Jak się ubrałam, zadzwoniłam do Leny.
- Halo?
- Hej... Wszystko w porządku? Cole mi powiedział.
- Uh... Tak, jest okej.
- Dlaczego nic nie mówiłaś? Lena...
- Wiesz że nie lubię. Nie chcę o tym rozmawiać...
- Chciałabym Ci jakoś pomóc.
- Dam radę. Milion razy ktoś mi złamał serduszko, nie przejmuj się.
- Jak coś to dzwoń, dobrze?
- Okej. Papa.
Rozłączyła się, więc odłożyłam telefon i oparłam głowę o szybę.
- Nie przejmuj się.
Damian złapał moją dłoń, więc przełożyłam głowę na jego ramię.
- Jestem tak zmęczona...
- Zaraz się położysz.
Po chwili zatrzymał się pod moim domem, więc wyszłam z samochodu i poszłam do domu, a tu na kogoś wpadłam.
- Uważaj kurwa jak ła...
- Dzień dobry.
Damian wszedł i się uśmiechnął.
- Gdzie Lewis?
- Został na plaży, źle się czułam i wróciłam... Damian mnie odwiózł.
- Miałaś zmienić tę sukienkę.
- To moja wina, wygoniłem ją z domu jak chciała pójść to zrobić.
Spojrzał na mnie i poszedł, więc oparłam głowę o Damiana.
- No już.
Przytulił mnie do siebie, przez co westchnęłam.
- Będę lecieć, hm? Napiszę. Uważaj na siebie...
- Nie... Nie chcesz zostać?
- A mam?
- Mhm... Taak. Chcę się położyć i...
- To idziemy.
Poszedł na górę, przez co się uśmiechnęłam i też poszłam za nim, a w pokoju zamknęłam drzwi i położyłam się na łóżku, przez co Damian się zaśmiał.
- Już jest lepiej?
- Chyba tak. Nie chcę żeby Lewis był smutny.

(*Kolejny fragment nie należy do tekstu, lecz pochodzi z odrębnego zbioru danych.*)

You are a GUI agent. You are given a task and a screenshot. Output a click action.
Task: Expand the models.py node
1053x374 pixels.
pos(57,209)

- Ma na co zasłużył... Z jednej strony dobrze że Lena przejrzała na oczy.
- Nie sądziłam że Lewis ją tak potraktuje. Myślałam że jest kimś więcej niż tylko kolejną laską do łóżka.
- Życie to nie bajka... Znajdzie lepszego.
- A Lewis?
- Mógł się nie bawić jej uczuciami. Wiesz że Lena nie da się tak traktować.

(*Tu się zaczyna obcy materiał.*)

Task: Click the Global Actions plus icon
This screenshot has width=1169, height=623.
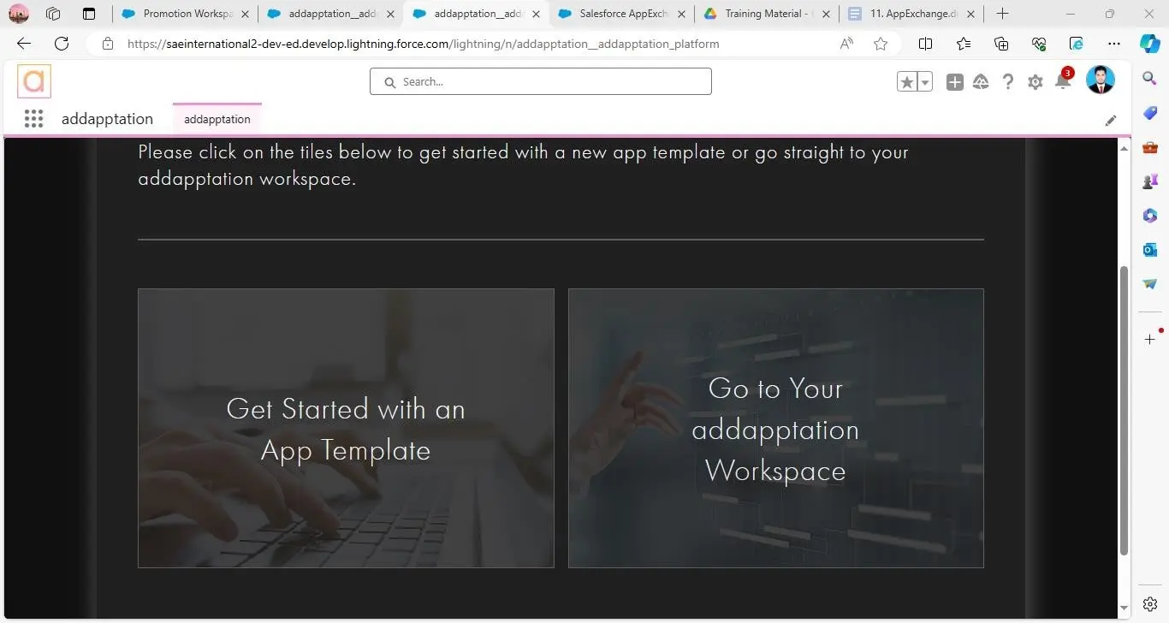Action: click(955, 81)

- Chciałabym mieć jej charakter.
Wstałam, a Damian się zaśmiał i uniósł brwi.
- Tak? Dlaczego?
- Jest pewna siebie, ma gdzieś zdanie innych. Każdy wszystko o niej wie, dlatego nie da się jej w żaden sposób nastraszyć. Ja się wszystkiego boję.
- Wiesz dlaczego? Bo masz traumę. Ona nie ma. Gdyby nie to, pewnie byś była zupełnie inną osobą. Jak dla mnie masz zajebisty charakter. I to nie zależy w stu procentach od ciebie, tylko też od osób którymi się otaczasz. Jesteś przy mnie pewna siebie?